Люди пришли на Судейское поле. Оно неподалеку от кладбища. Когда колокола стихли, перестали бить дробь барабаны, люди уселись на траву, суровые, молчаливые.
– Именем великого войска, – огласил судья, – безотлагательно, ныне же, надлежит нам именем всех казаков и атаманов учинить суд, при нашей твердой памяти да, господь помилует, при здравом уме. Будем мы то делать без всякой черной корысти, без злого умысла, в полном согласии и единомыслии с вами. Нам страшно видети сии бесконечные кресты, еще не обсушенные ветром казачьи могилы. Гниют здесь в земле кости лучших людей Днепра да Дона. Их светлые души отошли с поля брани в иной мир. Не стало в ту пору у нас, дети мои, сыны Дона славные, женки храбрые, двенадцати атаманов, сорока добрых есаулов и трех тысяч простых казаков. Сложили они головы свои за наше добро, за счастье, за нашу волю. Не стало в нашем войске многих отважных казаков, которым повелел бог коротать увечную, убогую, сирую жизнь в Борщевском монастыре под Воронежем.
Не зажили еще раны кровоточащие, нанесенные врагами нашими – турками, татарами. Мало ли у нас людей в верхних, нижних городках, в монастырях, на Валуйках, в Туле да в Серпухове, в Москве-матушке да в Азове – безглазых, безногих, безруких! Не задарма нам досталась сия крепость, открывшая ворота в Русское море.
И ныне, дабы миновать нам лютой пагубы, разброда, смуты черной, всякого воровства, измены, коварства и лихоимства, дабы искоренить убийство брата братом же и чтоб не прельщать обманом жену мужнину, а нет – казака женатого, дабы водворить навечно в строю нашем порядок добрый, и чтоб злодеи дела нашего, не насытясь многою казачьей и христианской кровию, не проливали невинную кровь впредь, войсковой суд, по совету с землей нашей и по совету с вами же, будет нещадно карать, побивать, сажать в куль и топить в Дону, вешать на якоре и смерти предавать острыми стрелами всякого казака и атамана, которому взбредет в дурную голову порушить законы войска. Кто из нас будет ныне истинно богат?! Тот, кто не пожалеет для войска ничего. Кто будет знатен на Дону?! Тот, кто не пощадит жизни своей ради нашей земли и государства. Кто будет из нас славен и честен?! Тот, к которому не пристанет лютая измена жене, брату и войску. Грех сладок, а человек падок! Стало быть, чтоб человек по прельщению к воровству и к измене не падал низко, будем служить прямым, сердечным и желательным раденьем до кончины живота своего. И помяните, что смерть есть чаша с вином, которую пьет все живое.

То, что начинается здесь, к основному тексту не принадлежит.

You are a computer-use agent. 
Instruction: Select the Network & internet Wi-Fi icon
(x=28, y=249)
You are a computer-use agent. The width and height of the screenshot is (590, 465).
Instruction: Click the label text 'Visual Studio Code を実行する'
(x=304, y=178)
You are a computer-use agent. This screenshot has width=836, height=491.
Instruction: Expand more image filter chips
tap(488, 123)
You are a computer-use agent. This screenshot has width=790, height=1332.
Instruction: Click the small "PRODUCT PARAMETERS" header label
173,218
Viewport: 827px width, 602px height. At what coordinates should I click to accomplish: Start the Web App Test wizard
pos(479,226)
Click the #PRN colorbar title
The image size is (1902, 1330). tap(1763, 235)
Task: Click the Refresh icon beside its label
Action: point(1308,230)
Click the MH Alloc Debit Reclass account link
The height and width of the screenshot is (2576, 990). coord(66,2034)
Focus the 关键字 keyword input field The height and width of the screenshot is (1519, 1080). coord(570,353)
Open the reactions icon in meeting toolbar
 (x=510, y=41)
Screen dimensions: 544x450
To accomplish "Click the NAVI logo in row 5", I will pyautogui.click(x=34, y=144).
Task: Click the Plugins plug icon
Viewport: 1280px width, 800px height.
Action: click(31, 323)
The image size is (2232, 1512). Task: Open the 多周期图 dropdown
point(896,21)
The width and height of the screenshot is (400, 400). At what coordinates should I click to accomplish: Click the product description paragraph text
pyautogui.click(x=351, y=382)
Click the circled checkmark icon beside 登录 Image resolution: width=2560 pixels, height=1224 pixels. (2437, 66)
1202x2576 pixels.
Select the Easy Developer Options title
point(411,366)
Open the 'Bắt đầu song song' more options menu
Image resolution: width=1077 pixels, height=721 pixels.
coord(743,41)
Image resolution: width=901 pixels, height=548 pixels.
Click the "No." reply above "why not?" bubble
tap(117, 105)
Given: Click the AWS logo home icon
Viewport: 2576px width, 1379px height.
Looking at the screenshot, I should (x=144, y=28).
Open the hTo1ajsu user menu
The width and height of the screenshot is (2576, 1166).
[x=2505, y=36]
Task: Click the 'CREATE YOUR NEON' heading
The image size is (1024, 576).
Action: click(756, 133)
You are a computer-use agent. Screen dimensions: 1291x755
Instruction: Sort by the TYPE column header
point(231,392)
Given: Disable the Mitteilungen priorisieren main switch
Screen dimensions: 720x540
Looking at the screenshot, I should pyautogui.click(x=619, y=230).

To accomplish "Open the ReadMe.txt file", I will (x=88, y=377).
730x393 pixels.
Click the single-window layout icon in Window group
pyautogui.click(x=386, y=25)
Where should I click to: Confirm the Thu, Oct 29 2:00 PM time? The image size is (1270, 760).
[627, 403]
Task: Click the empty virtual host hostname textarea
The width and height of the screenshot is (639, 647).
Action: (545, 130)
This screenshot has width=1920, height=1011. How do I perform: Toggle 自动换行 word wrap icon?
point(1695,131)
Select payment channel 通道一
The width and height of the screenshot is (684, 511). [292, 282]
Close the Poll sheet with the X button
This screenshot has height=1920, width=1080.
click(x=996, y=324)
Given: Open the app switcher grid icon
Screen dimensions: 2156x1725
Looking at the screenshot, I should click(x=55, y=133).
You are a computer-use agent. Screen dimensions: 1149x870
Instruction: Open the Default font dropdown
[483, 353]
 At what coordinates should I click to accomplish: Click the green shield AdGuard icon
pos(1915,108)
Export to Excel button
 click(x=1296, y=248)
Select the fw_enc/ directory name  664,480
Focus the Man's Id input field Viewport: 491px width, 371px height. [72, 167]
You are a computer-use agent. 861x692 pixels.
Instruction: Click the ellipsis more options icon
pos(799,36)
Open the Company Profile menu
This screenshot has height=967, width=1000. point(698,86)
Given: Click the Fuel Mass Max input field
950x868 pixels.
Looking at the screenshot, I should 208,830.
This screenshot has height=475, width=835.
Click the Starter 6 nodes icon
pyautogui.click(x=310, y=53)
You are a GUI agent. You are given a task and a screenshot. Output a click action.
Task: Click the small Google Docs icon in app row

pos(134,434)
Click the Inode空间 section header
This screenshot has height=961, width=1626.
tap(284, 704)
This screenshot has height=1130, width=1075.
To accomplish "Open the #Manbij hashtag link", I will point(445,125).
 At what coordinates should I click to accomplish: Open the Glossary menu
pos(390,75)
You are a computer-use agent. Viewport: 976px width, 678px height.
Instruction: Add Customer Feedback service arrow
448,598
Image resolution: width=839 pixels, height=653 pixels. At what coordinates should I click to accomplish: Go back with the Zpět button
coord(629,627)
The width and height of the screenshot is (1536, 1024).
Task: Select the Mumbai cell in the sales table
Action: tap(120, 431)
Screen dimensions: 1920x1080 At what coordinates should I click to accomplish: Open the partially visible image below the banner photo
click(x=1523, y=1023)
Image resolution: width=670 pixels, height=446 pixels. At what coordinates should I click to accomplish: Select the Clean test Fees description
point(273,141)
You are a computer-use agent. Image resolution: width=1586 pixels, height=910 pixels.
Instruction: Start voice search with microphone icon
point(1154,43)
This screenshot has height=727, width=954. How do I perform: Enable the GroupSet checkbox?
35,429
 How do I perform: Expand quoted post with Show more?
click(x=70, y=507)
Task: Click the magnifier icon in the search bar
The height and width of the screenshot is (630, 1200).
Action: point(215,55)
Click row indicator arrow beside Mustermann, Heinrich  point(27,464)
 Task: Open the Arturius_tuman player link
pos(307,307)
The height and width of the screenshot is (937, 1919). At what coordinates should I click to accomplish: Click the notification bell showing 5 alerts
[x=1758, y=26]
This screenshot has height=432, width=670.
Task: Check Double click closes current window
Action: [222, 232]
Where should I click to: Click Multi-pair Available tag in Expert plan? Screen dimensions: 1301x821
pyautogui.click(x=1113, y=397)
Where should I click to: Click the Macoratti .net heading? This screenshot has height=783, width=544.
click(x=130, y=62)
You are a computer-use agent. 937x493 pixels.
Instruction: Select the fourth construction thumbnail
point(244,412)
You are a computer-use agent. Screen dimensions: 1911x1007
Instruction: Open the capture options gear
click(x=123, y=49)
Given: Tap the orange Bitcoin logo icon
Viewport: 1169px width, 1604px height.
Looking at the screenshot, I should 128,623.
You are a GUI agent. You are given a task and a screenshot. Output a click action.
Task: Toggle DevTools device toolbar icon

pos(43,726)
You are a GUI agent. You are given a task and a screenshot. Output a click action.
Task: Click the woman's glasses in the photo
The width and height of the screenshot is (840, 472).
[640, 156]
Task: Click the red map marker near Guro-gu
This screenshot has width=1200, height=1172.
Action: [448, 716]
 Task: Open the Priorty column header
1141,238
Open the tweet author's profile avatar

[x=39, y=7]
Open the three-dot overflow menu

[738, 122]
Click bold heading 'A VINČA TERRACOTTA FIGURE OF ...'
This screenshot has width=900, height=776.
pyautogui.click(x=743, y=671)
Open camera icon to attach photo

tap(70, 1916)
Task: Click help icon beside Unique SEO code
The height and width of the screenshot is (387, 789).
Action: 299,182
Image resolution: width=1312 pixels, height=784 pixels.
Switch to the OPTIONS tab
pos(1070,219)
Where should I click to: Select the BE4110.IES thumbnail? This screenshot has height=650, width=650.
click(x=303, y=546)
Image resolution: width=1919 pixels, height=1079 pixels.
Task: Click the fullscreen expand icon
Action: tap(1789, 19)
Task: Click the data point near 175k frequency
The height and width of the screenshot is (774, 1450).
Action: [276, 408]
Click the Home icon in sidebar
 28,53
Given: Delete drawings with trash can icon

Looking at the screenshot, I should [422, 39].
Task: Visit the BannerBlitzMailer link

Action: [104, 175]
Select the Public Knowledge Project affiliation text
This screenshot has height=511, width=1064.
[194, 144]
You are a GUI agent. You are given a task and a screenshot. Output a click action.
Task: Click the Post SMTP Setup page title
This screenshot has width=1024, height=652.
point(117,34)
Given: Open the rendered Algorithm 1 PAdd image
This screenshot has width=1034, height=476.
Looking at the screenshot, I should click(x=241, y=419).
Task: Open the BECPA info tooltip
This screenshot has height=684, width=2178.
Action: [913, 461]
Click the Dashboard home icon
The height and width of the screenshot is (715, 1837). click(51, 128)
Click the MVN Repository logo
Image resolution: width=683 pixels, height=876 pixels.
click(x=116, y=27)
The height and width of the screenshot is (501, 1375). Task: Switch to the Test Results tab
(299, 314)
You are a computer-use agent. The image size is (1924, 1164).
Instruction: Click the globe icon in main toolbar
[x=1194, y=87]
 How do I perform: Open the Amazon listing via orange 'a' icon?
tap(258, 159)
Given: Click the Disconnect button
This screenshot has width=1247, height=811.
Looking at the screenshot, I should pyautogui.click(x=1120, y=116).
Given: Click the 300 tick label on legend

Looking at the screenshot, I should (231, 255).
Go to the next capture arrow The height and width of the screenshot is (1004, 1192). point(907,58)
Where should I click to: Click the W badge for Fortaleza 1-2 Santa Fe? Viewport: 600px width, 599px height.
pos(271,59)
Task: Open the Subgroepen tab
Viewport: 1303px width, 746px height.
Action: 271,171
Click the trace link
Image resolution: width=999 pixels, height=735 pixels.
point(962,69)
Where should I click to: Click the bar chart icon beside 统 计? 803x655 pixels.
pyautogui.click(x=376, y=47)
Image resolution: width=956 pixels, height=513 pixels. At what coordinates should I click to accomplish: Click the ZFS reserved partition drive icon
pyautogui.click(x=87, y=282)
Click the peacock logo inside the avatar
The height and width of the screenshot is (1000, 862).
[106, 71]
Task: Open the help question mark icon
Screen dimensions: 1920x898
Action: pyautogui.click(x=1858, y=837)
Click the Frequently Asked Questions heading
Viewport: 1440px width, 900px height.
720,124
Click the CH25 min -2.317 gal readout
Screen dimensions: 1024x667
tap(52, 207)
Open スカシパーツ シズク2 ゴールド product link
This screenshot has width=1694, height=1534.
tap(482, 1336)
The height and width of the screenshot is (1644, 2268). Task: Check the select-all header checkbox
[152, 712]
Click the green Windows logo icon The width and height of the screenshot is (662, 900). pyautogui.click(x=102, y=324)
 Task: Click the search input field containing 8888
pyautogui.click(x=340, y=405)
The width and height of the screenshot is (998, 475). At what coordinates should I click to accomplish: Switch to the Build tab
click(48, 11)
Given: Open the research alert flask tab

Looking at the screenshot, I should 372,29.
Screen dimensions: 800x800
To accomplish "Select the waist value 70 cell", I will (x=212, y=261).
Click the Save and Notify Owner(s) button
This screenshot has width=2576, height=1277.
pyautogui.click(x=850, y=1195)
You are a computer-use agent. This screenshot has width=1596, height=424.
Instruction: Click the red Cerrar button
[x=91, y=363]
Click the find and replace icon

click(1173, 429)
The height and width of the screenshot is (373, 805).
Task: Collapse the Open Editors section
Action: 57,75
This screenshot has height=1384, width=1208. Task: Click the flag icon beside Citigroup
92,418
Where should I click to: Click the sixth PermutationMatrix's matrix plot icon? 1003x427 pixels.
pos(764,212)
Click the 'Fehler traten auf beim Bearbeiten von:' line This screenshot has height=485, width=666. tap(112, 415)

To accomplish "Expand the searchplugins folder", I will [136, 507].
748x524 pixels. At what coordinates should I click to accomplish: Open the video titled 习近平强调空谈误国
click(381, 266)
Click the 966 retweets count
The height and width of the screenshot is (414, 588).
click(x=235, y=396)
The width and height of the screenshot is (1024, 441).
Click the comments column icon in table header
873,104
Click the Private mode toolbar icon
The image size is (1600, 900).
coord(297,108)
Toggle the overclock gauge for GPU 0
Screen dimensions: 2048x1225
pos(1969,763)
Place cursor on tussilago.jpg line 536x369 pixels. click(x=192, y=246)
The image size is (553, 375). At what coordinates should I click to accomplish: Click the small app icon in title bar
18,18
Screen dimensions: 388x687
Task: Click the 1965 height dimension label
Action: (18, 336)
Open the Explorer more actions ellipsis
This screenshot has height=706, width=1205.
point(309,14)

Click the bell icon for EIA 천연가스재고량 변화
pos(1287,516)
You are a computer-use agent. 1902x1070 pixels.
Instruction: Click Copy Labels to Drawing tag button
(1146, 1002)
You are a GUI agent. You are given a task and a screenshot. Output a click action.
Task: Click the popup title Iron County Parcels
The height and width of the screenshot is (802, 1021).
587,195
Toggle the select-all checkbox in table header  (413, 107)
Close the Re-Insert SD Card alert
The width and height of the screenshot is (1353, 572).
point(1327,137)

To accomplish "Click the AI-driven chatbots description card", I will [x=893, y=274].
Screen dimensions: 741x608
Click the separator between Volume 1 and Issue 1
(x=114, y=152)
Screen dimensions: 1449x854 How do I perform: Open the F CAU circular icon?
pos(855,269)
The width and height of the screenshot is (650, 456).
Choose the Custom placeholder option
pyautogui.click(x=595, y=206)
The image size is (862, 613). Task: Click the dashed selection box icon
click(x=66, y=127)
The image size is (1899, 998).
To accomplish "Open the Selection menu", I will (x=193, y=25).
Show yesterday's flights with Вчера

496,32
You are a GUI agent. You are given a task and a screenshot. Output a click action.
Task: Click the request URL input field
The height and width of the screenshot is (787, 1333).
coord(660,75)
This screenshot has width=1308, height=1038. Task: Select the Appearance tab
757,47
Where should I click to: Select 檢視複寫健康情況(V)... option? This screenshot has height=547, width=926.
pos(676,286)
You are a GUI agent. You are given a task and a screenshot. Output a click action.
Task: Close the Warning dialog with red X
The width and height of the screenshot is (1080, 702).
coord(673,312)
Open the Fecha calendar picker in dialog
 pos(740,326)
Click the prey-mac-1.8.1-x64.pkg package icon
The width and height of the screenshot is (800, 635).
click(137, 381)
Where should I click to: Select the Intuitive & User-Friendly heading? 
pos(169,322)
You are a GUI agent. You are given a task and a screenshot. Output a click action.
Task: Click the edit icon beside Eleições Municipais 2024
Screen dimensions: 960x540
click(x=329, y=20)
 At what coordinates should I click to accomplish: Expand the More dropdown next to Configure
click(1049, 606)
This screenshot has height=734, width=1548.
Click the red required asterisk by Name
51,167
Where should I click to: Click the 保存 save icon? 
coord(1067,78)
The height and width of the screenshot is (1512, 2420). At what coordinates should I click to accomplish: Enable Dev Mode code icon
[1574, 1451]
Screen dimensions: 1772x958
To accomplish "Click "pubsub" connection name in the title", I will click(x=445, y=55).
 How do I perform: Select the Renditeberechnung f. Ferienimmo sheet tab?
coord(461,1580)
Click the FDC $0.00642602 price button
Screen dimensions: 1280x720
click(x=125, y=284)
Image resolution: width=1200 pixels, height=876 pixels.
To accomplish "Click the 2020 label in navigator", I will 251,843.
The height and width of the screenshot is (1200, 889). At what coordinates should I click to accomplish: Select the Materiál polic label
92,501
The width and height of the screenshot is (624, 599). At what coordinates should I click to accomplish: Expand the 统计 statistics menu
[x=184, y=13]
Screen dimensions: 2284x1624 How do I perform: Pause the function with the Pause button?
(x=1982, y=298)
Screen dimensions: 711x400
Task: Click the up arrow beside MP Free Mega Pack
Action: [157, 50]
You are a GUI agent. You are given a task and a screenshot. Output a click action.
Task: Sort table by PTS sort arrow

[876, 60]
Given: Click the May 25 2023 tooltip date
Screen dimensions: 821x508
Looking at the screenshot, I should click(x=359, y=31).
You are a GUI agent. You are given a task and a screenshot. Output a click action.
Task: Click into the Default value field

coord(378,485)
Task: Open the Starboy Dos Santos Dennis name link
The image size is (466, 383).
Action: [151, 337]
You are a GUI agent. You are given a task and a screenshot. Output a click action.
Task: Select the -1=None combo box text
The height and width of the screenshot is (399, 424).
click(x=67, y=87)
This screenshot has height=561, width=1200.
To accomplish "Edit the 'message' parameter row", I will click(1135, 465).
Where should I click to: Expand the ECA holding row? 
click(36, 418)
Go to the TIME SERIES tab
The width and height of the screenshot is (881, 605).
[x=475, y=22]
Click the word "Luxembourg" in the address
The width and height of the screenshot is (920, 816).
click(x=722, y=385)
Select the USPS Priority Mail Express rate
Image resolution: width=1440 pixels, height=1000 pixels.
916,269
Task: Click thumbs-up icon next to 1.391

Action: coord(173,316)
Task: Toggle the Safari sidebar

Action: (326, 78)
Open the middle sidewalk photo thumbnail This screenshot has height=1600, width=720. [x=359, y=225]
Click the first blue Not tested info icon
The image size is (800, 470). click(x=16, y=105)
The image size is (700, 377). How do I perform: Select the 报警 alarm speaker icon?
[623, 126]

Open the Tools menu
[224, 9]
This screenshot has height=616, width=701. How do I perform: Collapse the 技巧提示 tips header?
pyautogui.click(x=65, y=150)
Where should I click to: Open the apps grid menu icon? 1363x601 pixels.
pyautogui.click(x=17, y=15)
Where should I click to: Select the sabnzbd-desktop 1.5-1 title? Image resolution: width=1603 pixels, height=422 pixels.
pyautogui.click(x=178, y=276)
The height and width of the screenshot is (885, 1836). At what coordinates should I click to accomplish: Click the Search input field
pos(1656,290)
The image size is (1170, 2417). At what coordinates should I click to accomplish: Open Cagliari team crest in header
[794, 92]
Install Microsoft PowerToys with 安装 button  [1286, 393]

Черкашенин сел на скамью, положил войсковую печать на стол, крытый вишневым бархатом. Два казака с обнаженными саблями свели с арбы Апанаса Сидоркина.
– Стой здесь! – сказал один из них.
Апанас Сидоркин остановился, робко огляделся по сторонам.
– Табунщик Апанас Сидоркин, – громко и назидательно вычитывал есаул Зыбин, – в ответе ныне перед народом. Вина на нем неискупаема. Сгубленный нерадением Апанаса чистокровный, арабской породы, жеребец Лебедь Белый, с великим страхом, нуждою и голодом, с превеликим терпением доставлен был на Дон из далекой Аравии. Давали мы Лебедю наилучший корм, чистейшую воду, ставили в светлую конюшню и берегли пуще глаза своего. Апанас упустил жеребца в камышник. Отхаживали мы жеребца десять дён – не отходили. Сокрушались мы, слезы лили горючие – не оздоровел. И лекарь, отменно знающий конское дело, Ефрем Голощапов, не спас жеребца. Такого жеребца в войске нам николи не иметь. Резвейший, статнейший и красивейший верховой приплод весь шел от Лебедя. Свезли мы с почестями славных кровей жеребца на телеге, крашенной красным цветом, огородили на конском кладбище отдельно, ограду поставили из серого камня да надпись положили золотом по черной дубовой доске: каких маток дал войску Белый Лебедь, каких коней принесли от него кровные матки, какие атаманы ездили на тех конях и в каких делах и битвах бывали кони незабвенного Лебедя…
На Судейском поле тяжко вздохнули, задумались. И в самом деле, как тут не задуматься? Лишились такого коня-богатыря. И хотя персидские и туркменские кони почитались прекраснейшими в свете и способнейшими в верховой езде – Белый Лебедь превосходил их. Не шли с ним в сравнение турецкие, египетские, неаполитанские, испанские, туркменские и лучшие азиатские скакуны. Тонкая шея, голова у Лебедя были как у настоящего лебедя. Ноги длинные, тонкие, крепкие. Уши – ровными стрелами. Нрава – огненного.
Есаул Иван Зыбин с грустью сказал:
– Не было такого казака на Дону, такой женки казачьей, дитяти малого, какие не любовались бы белым «арабом». Был «араб» резвый, быстрый, птице не уступал… Да, – задумчиво сказал Зыбин, – не верится, да и кому же поверится, что в наших табунах не стало Белого Лебедя.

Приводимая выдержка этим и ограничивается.